One former and three current historians of the State Department’s Office of the Historian brought those stories to life during a panel session called “In the Diplomatic Trenches: Department Heroes Alleviate Suffering During World War I.” It was the second event of the State Department’s new series Heroes of U.S. Diplomacy.
This week, we honored the contributions of U.S. diplomats during #WWI. These #HeroesofUSDiplomacy navigated unprecedented challenges, supported U.S. citizens, soldiers, and prisoners of war, and facilitated aid in Europe. Read their stories here: https://t.co/NGGCbWdm5N pic.twitter.com/qxmnqggV9s
— Department of State (@StateDept) November 1, 2019
“By the time the war had ended in 1918, America had assumed a major role on the global stage … promoting peace,” Acting Assistant Secretary of State for European and Eurasian Affairs Philip T. Reeker said in introducing the discussion.
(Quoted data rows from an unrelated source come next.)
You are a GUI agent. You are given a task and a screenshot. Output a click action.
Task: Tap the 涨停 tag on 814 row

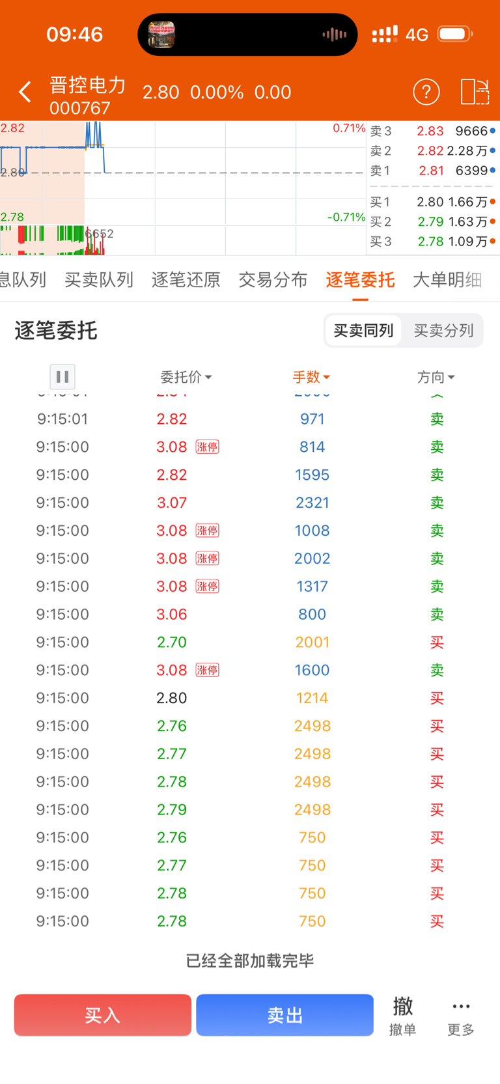pos(208,447)
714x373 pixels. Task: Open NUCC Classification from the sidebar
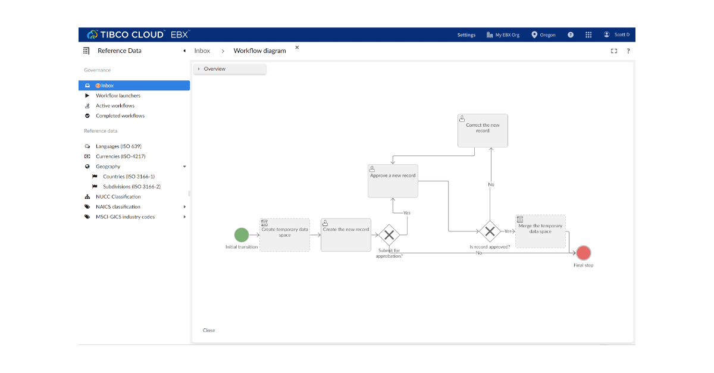120,196
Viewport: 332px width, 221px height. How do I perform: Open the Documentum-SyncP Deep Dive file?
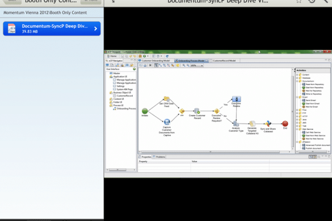point(52,28)
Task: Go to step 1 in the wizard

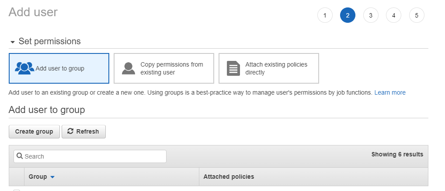Action: pos(325,15)
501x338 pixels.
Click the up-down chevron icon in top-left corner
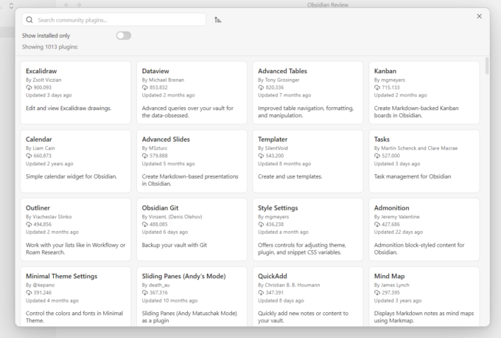click(x=10, y=5)
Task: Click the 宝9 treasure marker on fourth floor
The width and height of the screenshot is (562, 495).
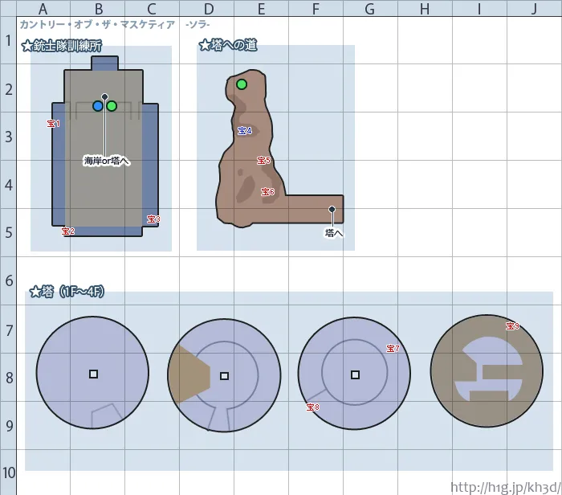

The four historians — Seth Rotramel, Lindsay Krasnoff, Charles Hawley and Thomas Faith — each highlighted a part of the world where U.S. diplomats worked to bring peace, foreign aid and diplomacy to the conflict.
Examples of State Department employees’ efforts during World War I:
- James W. Gerard III, the ambassador to the German Empire when the war started, helped many of the 10,000 U.S. citizens traveling in Germany to return home after German banks froze foreigners’ credit at the start of the war.
- William H. Hunt, a consul serving in Saint-Étienne, France, and one of the only African-American diplomats in Europe at the time, used sports diplomacy to reach out to the community, protecting both French and American citizens throughout the war.
- 26 consular officers spread out over seven Russian posts ensured the welfare of over 2 million German, Austrian and Hungarian prisoners of war.
- Diplomats at the understaffed U.S. Embassy in London became the center of U.S. foreign assistance, addressing the humanitarian needs of U.S. citizens scattered throughout Europe.
“By the post-1945 period, the foreign service as it’s constituted looks very similar to the functions and roles that were pioneered in 1914 in France,” Krasnoff said at the discussion.
“Our counterparts from 100 years ago were in so many ways just like us, and I think that’s one of the really powerful parts of the entire story of U.S. diplomats operating … during the war years,” Krasnoff said.